Work instructions :: Write the lines below out exactly, dropping each picture.

Given data ::
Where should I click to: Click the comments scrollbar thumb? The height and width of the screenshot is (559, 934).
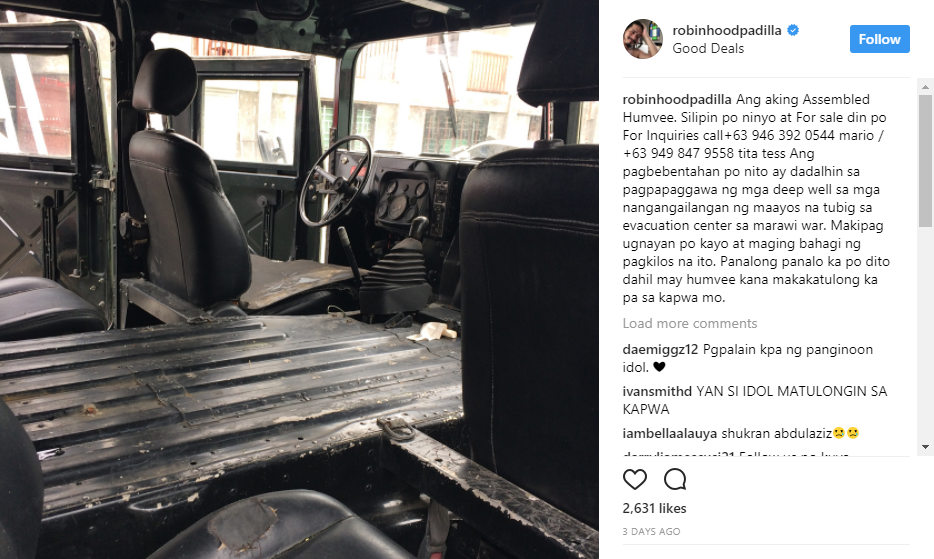point(925,160)
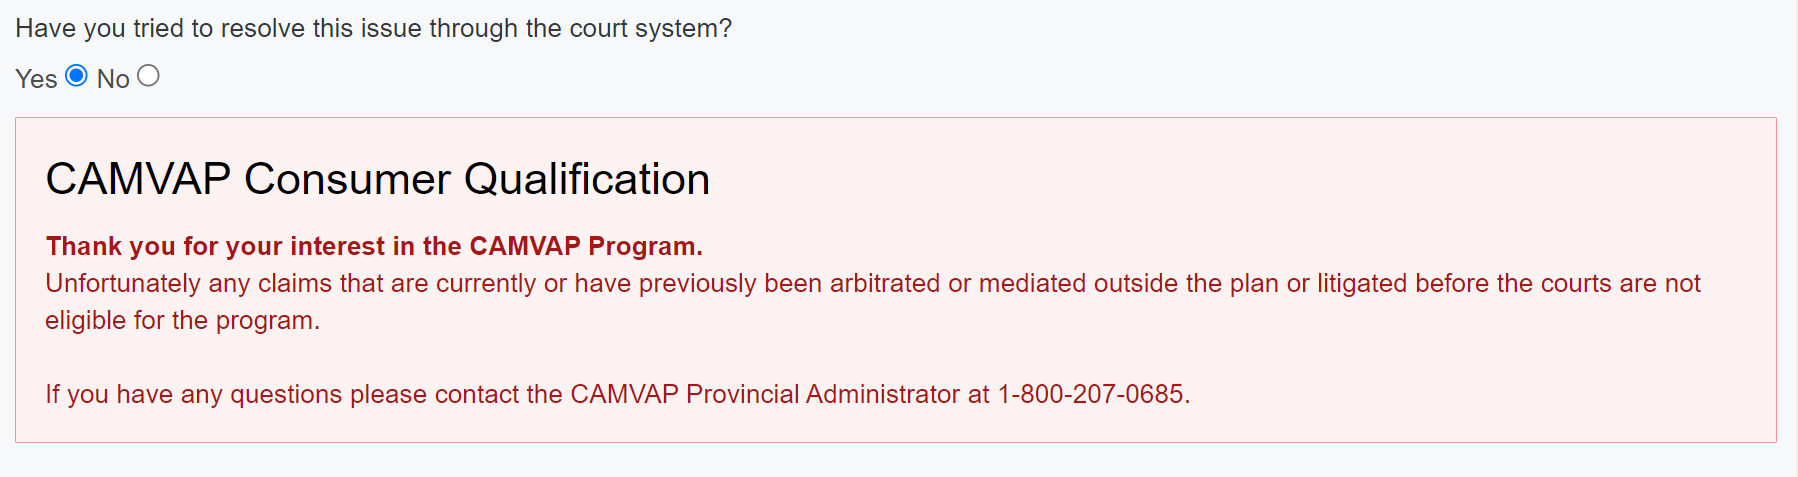Click "eligible for the program." text
The image size is (1798, 477).
pyautogui.click(x=182, y=320)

Expected answer ::
Where should I click to: Click the comments scrollbar thumb? The height and width of the screenshot is (559, 934).
point(925,160)
Click "eligible for the program." text
The image size is (1798, 477).
pyautogui.click(x=182, y=320)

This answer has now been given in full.